To use the IPython cluster in our Python programs or notebooks, we start by creating an instance of IPython.parallel.Client
:
from IPython.parallel import Client
cli = Client()
Using the 'ids' attribute we can retreive a list of ids for the IPython engines in the cluster:
cli.ids
Each of these engines are ready to execute tasks. We can selectively run code on individual engines:
def getpid():
""" return the unique ID of the current process """
import os
return os.getpid()
# first try it on the notebook process
getpid()
# run it on one of the engines
cli[0].apply_sync(getpid)
# run it on ALL of the engines at the same time
cli[:].apply_sync(getpid)
We can use this cluster of IPython engines to execute tasks in parallel. The easiest way to dispatch a function to different engines is to define the function with the decorator:
@view.parallel(block=True)
Here, view
is supposed to be the engine pool which we want to dispatch the function (task). Once our function is defined this way we can dispatch it to the engine using the map
method in the resulting class (in Python, a decorator is a language construct which automatically wraps the function into another function or a class).

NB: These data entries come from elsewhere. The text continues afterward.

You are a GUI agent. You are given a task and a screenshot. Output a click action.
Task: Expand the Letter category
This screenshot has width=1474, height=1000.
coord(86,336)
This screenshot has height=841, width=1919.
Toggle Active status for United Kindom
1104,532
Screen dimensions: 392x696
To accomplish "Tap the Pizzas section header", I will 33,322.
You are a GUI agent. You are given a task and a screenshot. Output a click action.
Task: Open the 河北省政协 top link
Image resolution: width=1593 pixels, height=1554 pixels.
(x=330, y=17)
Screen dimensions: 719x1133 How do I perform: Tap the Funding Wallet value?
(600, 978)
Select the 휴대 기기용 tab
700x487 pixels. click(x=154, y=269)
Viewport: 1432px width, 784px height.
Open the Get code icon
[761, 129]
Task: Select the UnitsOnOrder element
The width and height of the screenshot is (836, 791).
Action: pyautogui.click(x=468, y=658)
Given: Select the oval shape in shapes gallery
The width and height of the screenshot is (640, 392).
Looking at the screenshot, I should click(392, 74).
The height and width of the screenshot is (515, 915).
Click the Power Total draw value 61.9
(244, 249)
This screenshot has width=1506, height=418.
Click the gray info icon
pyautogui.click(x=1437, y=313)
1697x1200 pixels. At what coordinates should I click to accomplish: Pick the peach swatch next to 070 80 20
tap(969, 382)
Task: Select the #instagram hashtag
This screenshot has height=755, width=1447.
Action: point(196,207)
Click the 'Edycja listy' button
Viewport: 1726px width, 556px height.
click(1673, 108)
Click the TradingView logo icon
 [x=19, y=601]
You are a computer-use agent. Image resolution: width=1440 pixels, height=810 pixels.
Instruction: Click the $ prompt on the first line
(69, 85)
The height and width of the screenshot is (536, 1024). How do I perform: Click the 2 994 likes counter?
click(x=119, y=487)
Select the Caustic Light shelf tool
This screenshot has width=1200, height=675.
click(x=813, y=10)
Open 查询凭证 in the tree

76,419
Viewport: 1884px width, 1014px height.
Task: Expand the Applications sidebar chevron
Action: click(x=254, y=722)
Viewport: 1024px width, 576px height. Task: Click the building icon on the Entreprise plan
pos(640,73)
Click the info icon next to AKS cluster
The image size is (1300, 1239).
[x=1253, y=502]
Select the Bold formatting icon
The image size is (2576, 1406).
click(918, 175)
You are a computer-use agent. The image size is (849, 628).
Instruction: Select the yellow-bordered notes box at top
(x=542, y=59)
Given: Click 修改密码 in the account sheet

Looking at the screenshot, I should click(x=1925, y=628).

To see how all this works, lets look at an example:
dview = cli[:]
@dview.parallel(block=True)
def dummy_task(delay):
""" a dummy task that takes 'delay' seconds to finish """
import os, time
t0 = time.time()
pid = os.getpid()
time.sleep(delay)
t1 = time.time()
return [pid, t0, t1]
# generate random delay times for dummy tasks
delay_times = numpy.random.rand(4)
Now, to map the function dummy_task
to the random delay time data, we use the map
method in dummy_task
:
dummy_task.map(delay_times)
Let's do the same thing again with many more tasks and visualize how these tasks are executed on different IPython engines:
def visualize_tasks(results):
res = numpy.array(results)
fig, ax = plt.subplots(figsize=(10, res.shape[1]))
yticks = []
yticklabels = []
tmin = min(res[:,1])
for n, pid in enumerate(numpy.unique(res[:,0])):
yticks.append(n)
yticklabels.append("%d" % pid)
for m in numpy.where(res[:,0] == pid)[0]:
ax.add_patch(plt.Rectangle((res[m,1] - tmin, n-0.25),
res[m,2] - res[m,1], 0.5, color="green", alpha=0.5))
ax.set_ylim(-.5, n+.5)
ax.set_xlim(0, max(res[:,2]) - tmin + 0.)
ax.set_yticks(yticks)
ax.set_yticklabels(yticklabels)
ax.set_ylabel("PID")
ax.set_xlabel("seconds")
delay_times = numpy.random.rand(64)
result = dummy_task.map(delay_times)
visualize_tasks(result)
That's a nice and easy parallelization! We can see that we utilize all four engines quite well.
But one short coming so far is that the tasks are not load balanced, so one engine might be idle while others still have more tasks to work on.
However, the IPython parallel environment provides a number of alternative "views" of the engine cluster, and there is a view that provides load balancing as well (above we have used the "direct view", which is why we called it "dview").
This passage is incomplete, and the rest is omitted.